At the ticket-window he proffered his shilling as eagerly as if it were a handful of golden sovereigns that was to buy him the rarest of pleasures. He obtained too, for the sum of four-pence, a mask, but after a moment’s hesitation rejected any further disguise because even the short time needed to don it would keep him away too long from the moment of plunging.
Perhaps with the payment of his shilling the die had been cast. Even perhaps it had been cast with his falsehood to Lady Augusta. But he felt that until he had entered the huge ballroom itself, had confronted other masked figures, it would not be done. And he wished passionately to be past the point of return.
Almost at a run he went through the ornate arch leading into the ballroom. And then there it was. He was in it. The ruleless black world had closed in above his head.

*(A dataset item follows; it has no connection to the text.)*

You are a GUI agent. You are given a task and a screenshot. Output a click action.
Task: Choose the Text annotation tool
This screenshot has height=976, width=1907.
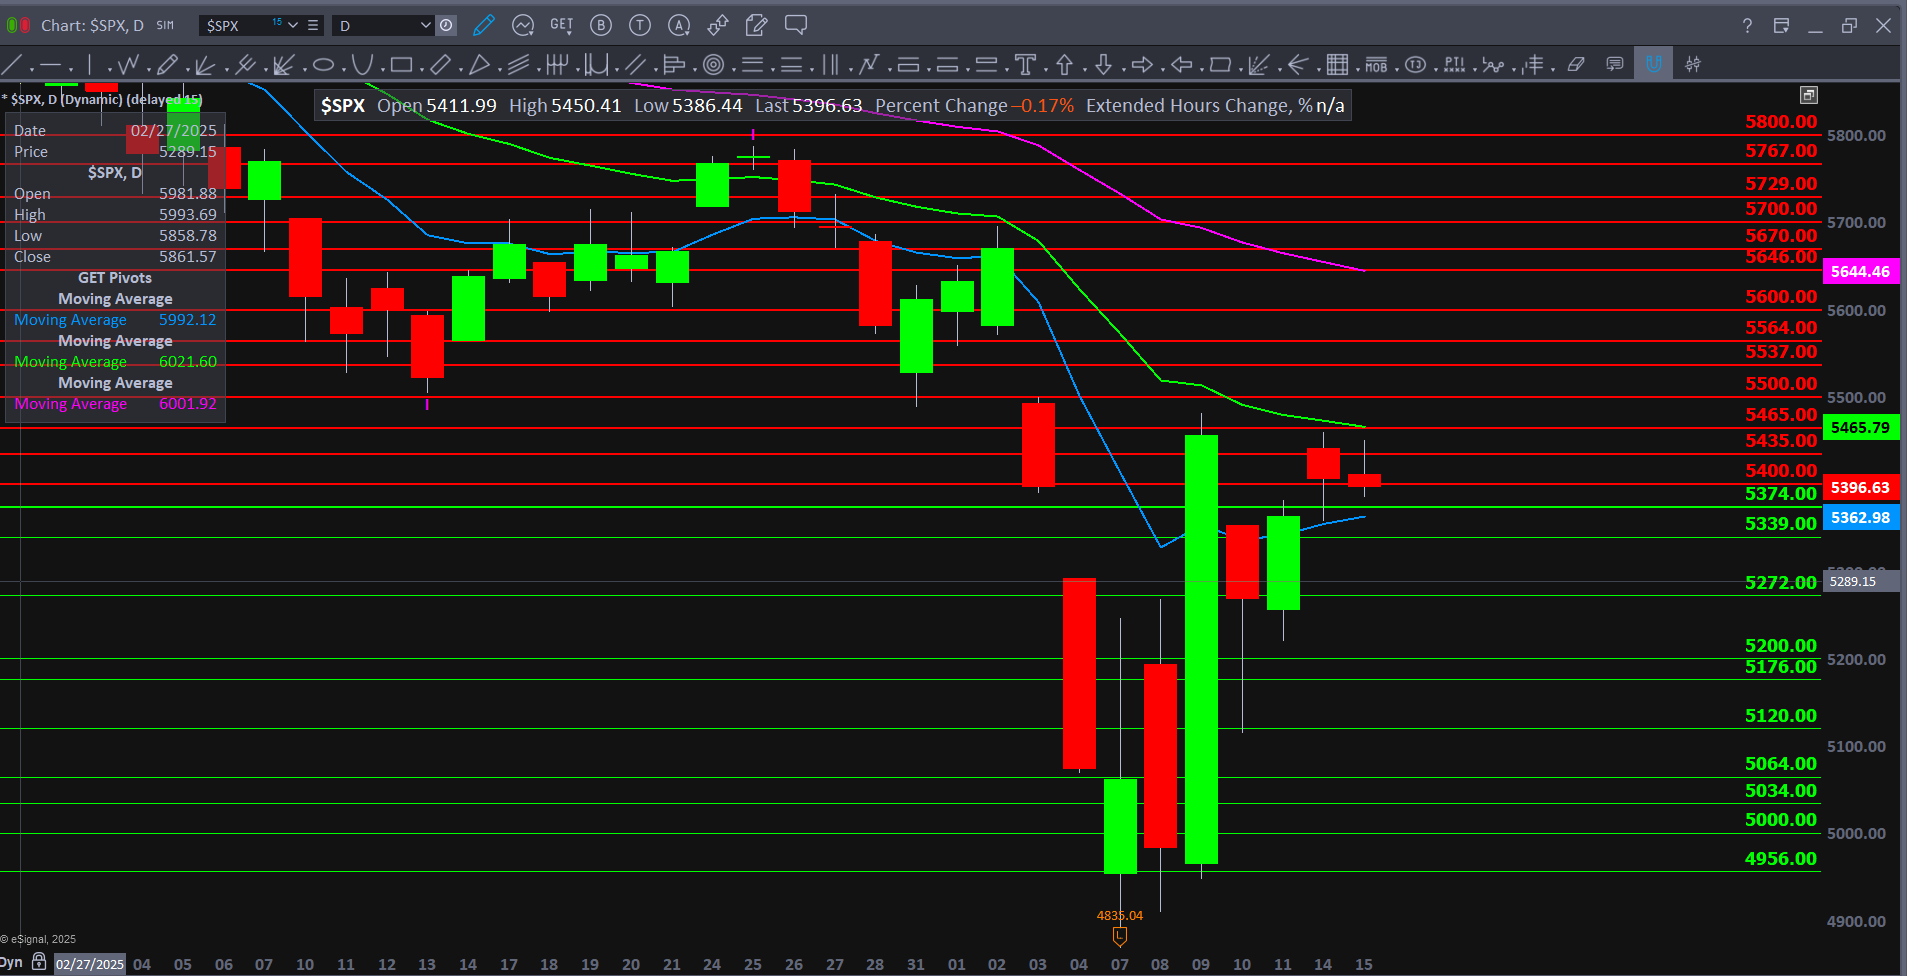pyautogui.click(x=1025, y=66)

The masked opposites confronted him and were there for the joining.
It was a scene in its way to rival the splendours of the Opera, less tasteful, more garish, almost as opulent. The huge room, rich in marble and gilt, blazed and glittered with light. T
here must have been as many as a full hundred chandeliers hanging from the high painted ceiling. At the far end a big band with fifty musicians at least, outnumbering the Opera orchestra, pooped and ta-rah-ed with noisy gusto. Tables round the walls were white-clothed and thick with wineglasses, tumblers of bitter beer, soda-water bottles. And in the middle was the dancing.
A quadrille was in progress. The dancers, varying wildly in costume, were moving in and out of the figures with noisy stamping enjoyment. A splendid statuesque brunette led them, dressed as a shepherdess but with a bodice cut lower far than any shepherdess would ever have worn and adorned too with scintillating jewels that, if they did nothing to enhance her authenticity, gave her an eye-catching brilliance and sparkle.
And the dancers, the masked dancers, how good to see they were. How lively. How free. Shepherdesses, flower-girls, haymakers and the sailors who, though in trousers and masked, left no doubt of their femininity. And, linking arms with them, approaching and parting, the men, a more motley lot, how vigorous and carefree they were, the fantasy masks, the snouted pigs, the monster noses, the huge false moustaches, and the characters, the Henry VIIIs by the score, the Charles IIs and Cardinal Wolseys in dozens, the Highlanders, monks and Australian diggers. To and fro in the dance they went, snatching hugs, seizing kisses, shouting, laughing, losing their place and the time, reeling out of the figures, barging back in.
Godfrey stood there long enough to take it all in. How different, how utterly different this was to the last night of dancing he had had, the sedate and decorous parade of Lady Augusta’s ball.